(Dataset entries)
___

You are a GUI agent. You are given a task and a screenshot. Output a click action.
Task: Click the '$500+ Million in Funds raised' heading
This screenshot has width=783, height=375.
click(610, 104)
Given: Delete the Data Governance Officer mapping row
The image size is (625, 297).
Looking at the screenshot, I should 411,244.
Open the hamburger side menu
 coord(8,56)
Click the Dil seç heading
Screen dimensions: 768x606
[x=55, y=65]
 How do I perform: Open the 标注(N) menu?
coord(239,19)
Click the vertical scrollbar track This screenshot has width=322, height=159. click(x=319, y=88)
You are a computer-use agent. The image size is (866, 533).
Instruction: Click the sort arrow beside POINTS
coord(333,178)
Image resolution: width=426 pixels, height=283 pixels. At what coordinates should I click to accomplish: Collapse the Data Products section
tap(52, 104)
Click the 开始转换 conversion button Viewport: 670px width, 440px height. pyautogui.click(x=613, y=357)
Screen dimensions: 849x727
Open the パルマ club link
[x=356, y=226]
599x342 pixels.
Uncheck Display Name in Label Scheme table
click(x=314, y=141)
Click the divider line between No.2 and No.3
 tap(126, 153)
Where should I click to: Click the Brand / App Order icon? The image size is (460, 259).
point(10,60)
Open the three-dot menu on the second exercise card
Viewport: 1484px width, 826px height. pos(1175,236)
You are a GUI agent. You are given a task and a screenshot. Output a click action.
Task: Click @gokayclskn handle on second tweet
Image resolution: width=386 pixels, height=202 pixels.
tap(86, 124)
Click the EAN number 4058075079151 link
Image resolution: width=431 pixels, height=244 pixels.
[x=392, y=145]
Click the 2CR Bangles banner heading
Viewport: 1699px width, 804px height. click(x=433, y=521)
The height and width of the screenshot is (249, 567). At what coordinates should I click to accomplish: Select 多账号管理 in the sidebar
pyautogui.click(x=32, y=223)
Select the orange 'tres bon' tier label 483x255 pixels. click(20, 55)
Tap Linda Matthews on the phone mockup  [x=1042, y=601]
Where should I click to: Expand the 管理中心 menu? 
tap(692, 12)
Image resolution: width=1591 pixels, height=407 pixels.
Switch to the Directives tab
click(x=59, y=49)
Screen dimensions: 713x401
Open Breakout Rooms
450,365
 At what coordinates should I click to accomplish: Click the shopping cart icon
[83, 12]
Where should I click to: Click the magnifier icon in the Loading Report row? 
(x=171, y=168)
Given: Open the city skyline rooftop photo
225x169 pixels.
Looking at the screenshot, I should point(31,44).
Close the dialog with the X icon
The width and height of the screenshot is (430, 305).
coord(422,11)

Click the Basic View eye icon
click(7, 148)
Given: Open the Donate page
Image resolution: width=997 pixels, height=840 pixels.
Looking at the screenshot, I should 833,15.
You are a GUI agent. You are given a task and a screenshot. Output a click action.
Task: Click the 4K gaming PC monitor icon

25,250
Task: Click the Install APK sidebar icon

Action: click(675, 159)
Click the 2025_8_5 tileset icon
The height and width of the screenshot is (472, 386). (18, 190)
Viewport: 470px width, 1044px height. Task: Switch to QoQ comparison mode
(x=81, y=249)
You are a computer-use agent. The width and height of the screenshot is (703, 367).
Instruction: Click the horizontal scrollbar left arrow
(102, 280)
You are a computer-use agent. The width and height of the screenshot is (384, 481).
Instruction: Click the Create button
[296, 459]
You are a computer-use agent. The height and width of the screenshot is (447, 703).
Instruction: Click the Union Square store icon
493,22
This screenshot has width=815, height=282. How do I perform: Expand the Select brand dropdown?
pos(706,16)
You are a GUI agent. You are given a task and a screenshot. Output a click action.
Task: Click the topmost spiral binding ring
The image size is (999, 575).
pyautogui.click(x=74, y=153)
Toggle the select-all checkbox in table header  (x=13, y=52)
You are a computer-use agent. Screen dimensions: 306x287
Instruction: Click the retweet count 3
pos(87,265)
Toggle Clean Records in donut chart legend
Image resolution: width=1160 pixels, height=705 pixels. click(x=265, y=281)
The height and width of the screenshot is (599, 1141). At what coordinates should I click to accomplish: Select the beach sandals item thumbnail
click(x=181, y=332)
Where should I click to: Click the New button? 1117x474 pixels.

___

(What this task involves) Give every entry again, exactly as it reads.

(Result for this task)
You are a GUI agent. You are given a task and a screenshot. Output a click action.
Task: Click the '$500+ Million in Funds raised' heading
This screenshot has width=783, height=375.
click(610, 104)
Given: Delete the Data Governance Officer mapping row
The image size is (625, 297).
Looking at the screenshot, I should 411,244.
Open the hamburger side menu
 coord(8,56)
Click the Dil seç heading
Screen dimensions: 768x606
[x=55, y=65]
 How do I perform: Open the 标注(N) menu?
coord(239,19)
Click the vertical scrollbar track This screenshot has width=322, height=159. click(x=319, y=88)
You are a computer-use agent. The image size is (866, 533).
Instruction: Click the sort arrow beside POINTS
coord(333,178)
Image resolution: width=426 pixels, height=283 pixels. At what coordinates should I click to accomplish: Collapse the Data Products section
tap(52, 104)
Click the 开始转换 conversion button Viewport: 670px width, 440px height. pyautogui.click(x=613, y=357)
Screen dimensions: 849x727
Open the パルマ club link
[x=356, y=226]
599x342 pixels.
Uncheck Display Name in Label Scheme table
click(x=314, y=141)
Click the divider line between No.2 and No.3
 tap(126, 153)
Where should I click to: Click the Brand / App Order icon? The image size is (460, 259).
point(10,60)
Open the three-dot menu on the second exercise card
Viewport: 1484px width, 826px height. pos(1175,236)
You are a GUI agent. You are given a task and a screenshot. Output a click action.
Task: Click @gokayclskn handle on second tweet
Image resolution: width=386 pixels, height=202 pixels.
tap(86, 124)
Click the EAN number 4058075079151 link
Image resolution: width=431 pixels, height=244 pixels.
[x=392, y=145]
Click the 2CR Bangles banner heading
Viewport: 1699px width, 804px height. click(x=433, y=521)
The height and width of the screenshot is (249, 567). At what coordinates should I click to accomplish: Select 多账号管理 in the sidebar
pyautogui.click(x=32, y=223)
Select the orange 'tres bon' tier label 483x255 pixels. click(20, 55)
Tap Linda Matthews on the phone mockup  [x=1042, y=601]
Where should I click to: Expand the 管理中心 menu? 
tap(692, 12)
Image resolution: width=1591 pixels, height=407 pixels.
Switch to the Directives tab
click(x=59, y=49)
Screen dimensions: 713x401
Open Breakout Rooms
450,365
 At what coordinates should I click to accomplish: Click the shopping cart icon
[83, 12]
Where should I click to: Click the magnifier icon in the Loading Report row? 
(x=171, y=168)
Given: Open the city skyline rooftop photo
225x169 pixels.
Looking at the screenshot, I should point(31,44).
Close the dialog with the X icon
The width and height of the screenshot is (430, 305).
coord(422,11)

Click the Basic View eye icon
click(7, 148)
Given: Open the Donate page
Image resolution: width=997 pixels, height=840 pixels.
Looking at the screenshot, I should 833,15.
You are a GUI agent. You are given a task and a screenshot. Output a click action.
Task: Click the 4K gaming PC monitor icon

25,250
Task: Click the Install APK sidebar icon

Action: click(675, 159)
Click the 2025_8_5 tileset icon
The height and width of the screenshot is (472, 386). (18, 190)
Viewport: 470px width, 1044px height. Task: Switch to QoQ comparison mode
(x=81, y=249)
You are a computer-use agent. The width and height of the screenshot is (703, 367).
Instruction: Click the horizontal scrollbar left arrow
(102, 280)
You are a computer-use agent. The width and height of the screenshot is (384, 481).
Instruction: Click the Create button
[296, 459]
You are a computer-use agent. The height and width of the screenshot is (447, 703).
Instruction: Click the Union Square store icon
493,22
This screenshot has width=815, height=282. How do I perform: Expand the Select brand dropdown?
pos(706,16)
You are a GUI agent. You are given a task and a screenshot. Output a click action.
Task: Click the topmost spiral binding ring
The image size is (999, 575).
pyautogui.click(x=74, y=153)
Toggle the select-all checkbox in table header  (x=13, y=52)
You are a computer-use agent. Screen dimensions: 306x287
Instruction: Click the retweet count 3
pos(87,265)
Toggle Clean Records in donut chart legend
Image resolution: width=1160 pixels, height=705 pixels. click(x=265, y=281)
The height and width of the screenshot is (599, 1141). At what coordinates should I click to accomplish: Select the beach sandals item thumbnail
click(x=181, y=332)
Where should I click to: Click the New button? 1117x474 pixels.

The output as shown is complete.